Manchester United Dinilai Lakukan Kesalahan Dengan Melepas Pemain Fenomenal Ini

4 hours ago 9

Liputan6.com, Jakarta - Keputusan Manchester United melepas David De Gea pada tahun 2023 sempat memicu perdebatan panjang. Banyak pihak menilai Setan Merah terlalu berani melepas salah satu penjaga gawang terbaik yang pernah mereka miliki.

De Gea sendiri bukan sosok sembarangan di Old Trafford. Kiper asal Spanyol itu telah menjadi tulang punggung tim selama lebih dari satu dekade.

Selama bertahun-tahun, ia kerap menyelamatkan Manchester United di tengah periode sulit klub. Konsistensinya bahkan membuatnya meraih penghargaan Pemain Terbaik Manchester United sebanyak empat kali.

Kini, keputusan tersebut kembali dipertanyakan. Mantan striker Manchester United, Giuseppe Rossi, menjadi salah satu sosok yang terang-terangan menilai langkah klub itu sebagai kesalahan besar.

Rossi Sebut MU Keliru Melepas Kiper Legendaris

Giuseppe Rossi pernah merasakan langsung bagaimana kualitas David De Gea dari dekat. Ia sempat kembali berlatih di Manchester United pada 2019 dan melihat peran besar sang kiper di ruang ganti.
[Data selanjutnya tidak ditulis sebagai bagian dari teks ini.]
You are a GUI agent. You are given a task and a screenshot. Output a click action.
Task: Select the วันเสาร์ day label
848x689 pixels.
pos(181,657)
Menurut Rossi, De Gea bukan hanya penjaga gawang yang hebat di lapangan. Ia juga memiliki pengaruh besar sebagai pemimpin di dalam tim.

Rossi menilai kemampuan De Gea saat itu masih sangat luar biasa. Ia bahkan yakin sang kiper masih mampu menjaga performa terbaiknya jika tetap dipertahankan klub.

“Ya, saya rasa begitu. Saya kembali berlatih dengan Manchester United ketika saya berusia 33, 34 tahun, dan David ada di sana dan itu adalah tahun, saya rasa, ia pergi. Setelah musim itu, ia pergi," kenang Rossi pada Goal.

“Maksud saya, ia masih fenomenal. Ia masih mampu menahan semua tembakan yang mungkin. Ia adalah legenda di Manchester United. Ia juga seorang pemimpin di ruang ganti. Saya melihat itu selama dua bulan saya berada di sana. Jadi, ya, saya pikir itu adalah kesalahan. Saya pikir mereka seharusnya mempertahankannya," klaimnya.

MU Kini Mulai Menemukan Pengganti yang Tepat

Setelah melepas De Gea, Manchester United mencoba mengisi kekosongan dengan mendatangkan Andre Onana. Namun langkah tersebut tidak berjalan sesuai rencana bagi klub asal Old Trafford itu.

Performa Onana yang tidak stabil membuat posisinya akhirnya dipinjamkan ke Trabzonspor. Situasi tersebut membuat United kembali mencari sosok penjaga gawang yang benar-benar bisa diandalkan.

Kini harapan baru muncul lewat kiper muda Belgia, Senne Lammens. Penjaga gawang berusia 23 tahun itu mulai menunjukkan performa menjanjikan di bawah mistar gawang. Rossi melihat perkembangan tersebut sebagai tanda bahwa United mulai menemukan solusi. “Tapi, Anda tahu, jika Anda akan membuat keputusan seperti itu, maka Anda perlu menemukan pengganti yang tepat. Anda perlu menemukan orang yang tepat untuk menggantikannya. Apakah mereka melakukannya? Mungkin tidak. Tapi mereka sekarang menemukan kiper yang sangat, sangat bagus, kiper muda yang tampil fenomenal. Jadi, saya pikir mereka berada di jalur yang benar," ujar Rossi.